Lord Justice Briggs:
I agree that this appeal should be dismissed. Like my Lord I do so for the first of the two reasons given by the Judge, namely that in failing to give any consideration to the question whether and if so how David should be given the opportunity to be heard, the Romanian Court of Appeal violated a fundamental principle of procedure of the courts of the United Kingdom, within the meaning of Article 23 (b) of BIIR.
To my mind the violation did not lie simply in not giving him that opportunity. For example, if the Romanian court had duly considered the question but decided, like the court below, that it was inappropriate to do so, then, even if a court in this jurisdiction would probably have done otherwise, such a decision might not, on the facts of this case, necessarily have been a violation of a fundamental principle of our procedure. That would probably depend on the Romanian court’s reasons for not doing so. Here, the violation lay in failing to give that basic question any consideration at all.

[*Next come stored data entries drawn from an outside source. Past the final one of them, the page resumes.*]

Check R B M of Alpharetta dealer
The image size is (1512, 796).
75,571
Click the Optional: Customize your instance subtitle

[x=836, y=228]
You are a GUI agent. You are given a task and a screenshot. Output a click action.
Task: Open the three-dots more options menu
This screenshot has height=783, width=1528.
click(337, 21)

Article 23 contains exceptions to the core principle of mutual recognition which lies at the heart of BIIR. It must therefore be narrowly construed. But I do regard the failure even to consider whether to give David an opportunity to be heard as fully deserving being described as a violation of a fundamental principle of the procedure of our courts. Although some might regard the age of seven as lying near the borderline above which the giving of such an opportunity might be regarded as routine, the very large implications for him of the decision sought by his father, namely a complete change in his main carer and a move to a country in which he had not lived since very soon after his birth, cried out for consideration of the question whether he should be heard, all the more so since the mother, who might have been supposed to be likely to put the case for preserving the status quo, appeared to be taking no part in the appeal.
I need say nothing about the question whether the need to consider whether to give a child in such a case the opportunity to be heard is a fundamental principle of our procedure, since I fully agree with my Lord’s reasoning for his conclusion that it is.

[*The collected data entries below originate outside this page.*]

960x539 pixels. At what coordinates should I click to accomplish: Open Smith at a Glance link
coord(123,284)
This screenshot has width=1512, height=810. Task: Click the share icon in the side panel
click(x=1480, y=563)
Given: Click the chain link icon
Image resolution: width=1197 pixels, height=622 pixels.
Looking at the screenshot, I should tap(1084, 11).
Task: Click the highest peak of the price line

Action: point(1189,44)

It follows that it is not necessary to decide whether the Judge was correct in his conclusion that Article 23 (c) and (d) also applied. Nonetheless I agree with my Lord that the Judge’s conclusion on these points was wrong. Since the question as to the availability of these exceptions to recognition is an important one, I will give my reasons very briefly. They involve no disagreement with my Lord’s analysis.
Article 23 (c) and (d) derogate just as much from the core principle of mutual recognition in BIIR as does Article 23 (b), so that they should also be regarded as setting a very high bar. It is well settled that the question whether service has occurred is to be resolved by reference to the procedure of the State in which the judgment was given. As the Judge said, there is no basis for going behind the Romanian certificate of service.
The question then, ordinarily, is whether there was sufficient time after the date of service for the mother to arrange for her defence to the appeal. On the face of it, the period from 5th July to 11th September was ample time for her to have done so, in the absence of what are described in the Klomps case as “exceptional circumstances”. In my view the fact that the mother did not, apparently, have in place measures which ensured that process served at her Romanian address for service would be brought to her attention ought not to be recognised as exceptional for this purpose.
Nor in my view does Article 23 (d) take the matter any further. The mother was on any view a party to the appeal, and given an opportunity to be heard by being duly served with the summons for the purposes of Romanian procedural law, in sufficient time before the hearing. I recognise of course that, on the judge’s findings of fact, she was unaware of the appeal until after the judgment had been given. But if that were on its own sufficient to engage Article 23 (c) or (d) it would greatly diminish the effectiveness of BIIR in achieving the mutual recognition of member States’ judgments which is its primary objective.
Lord Justice Moore-Bick:
I agree that the appeal should be dismissed for the reasons given by Ryder LJ.